Activity:
With the pictures omitted, print exactly the lines below, from the one containing "How do I perform: Open" through the one containing "Where should I click to: Open", and nothing else.
Stored data below:
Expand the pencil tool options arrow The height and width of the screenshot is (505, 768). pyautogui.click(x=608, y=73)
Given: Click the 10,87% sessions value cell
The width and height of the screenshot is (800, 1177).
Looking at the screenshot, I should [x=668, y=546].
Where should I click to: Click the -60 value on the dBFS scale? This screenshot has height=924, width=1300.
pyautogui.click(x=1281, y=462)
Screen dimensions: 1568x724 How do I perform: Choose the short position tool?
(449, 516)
End of Stored data.
Stored data below:
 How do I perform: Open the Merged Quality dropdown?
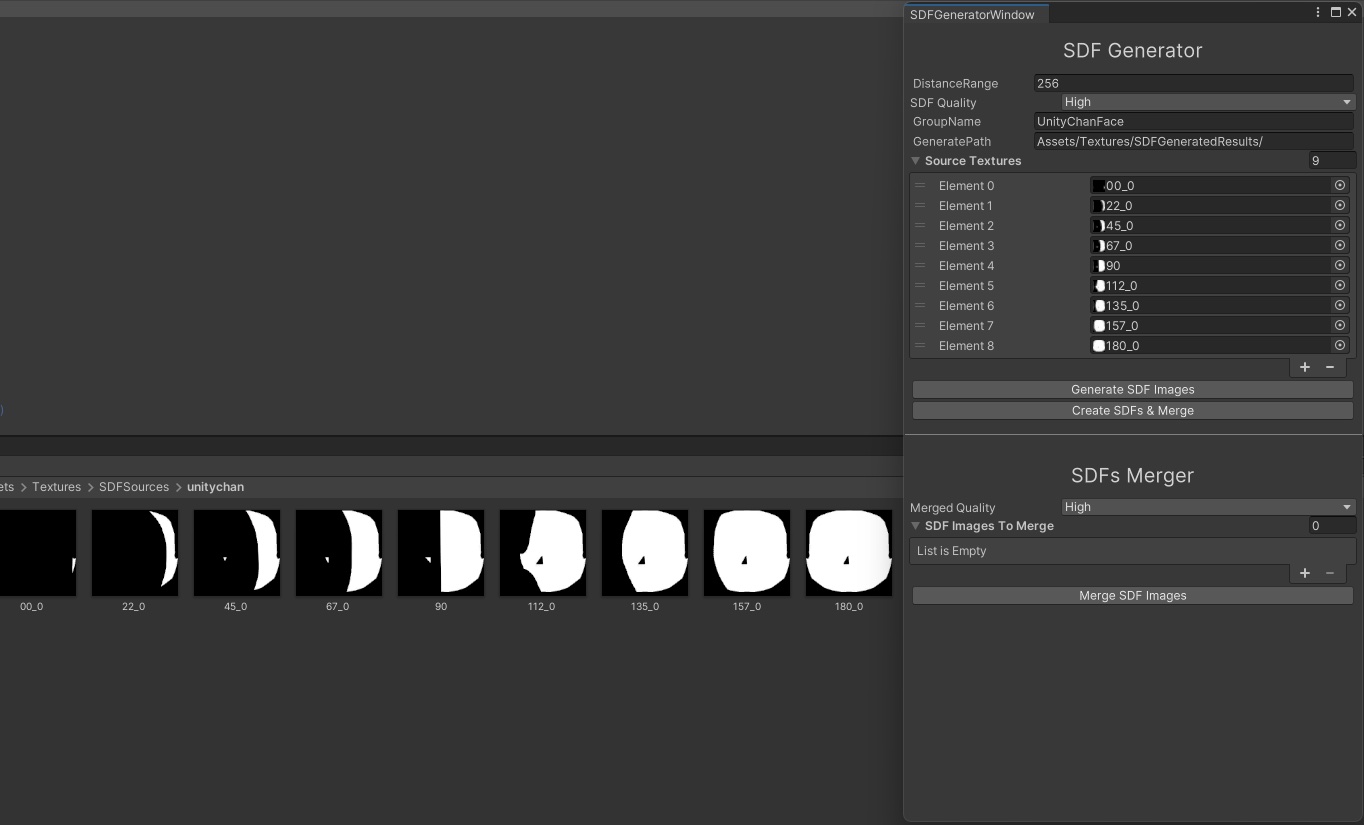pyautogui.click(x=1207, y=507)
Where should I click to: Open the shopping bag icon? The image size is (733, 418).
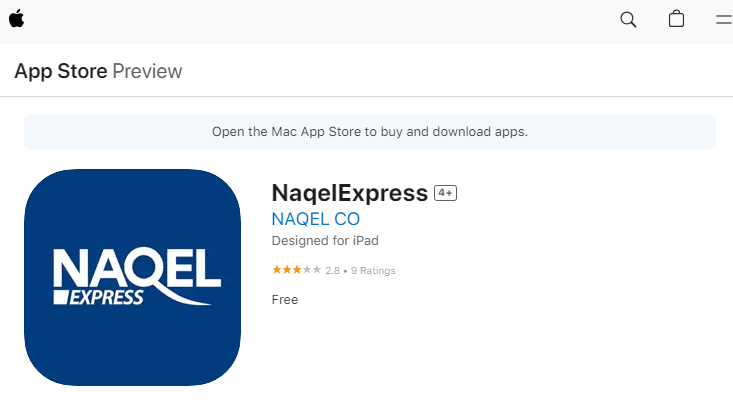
End of Stored data.
Solution for this exercise:
 How do I perform: Open the Merged Quality dropdown?
pyautogui.click(x=1207, y=507)
Where should I click to: Open the shopping bag icon? The image size is (733, 418).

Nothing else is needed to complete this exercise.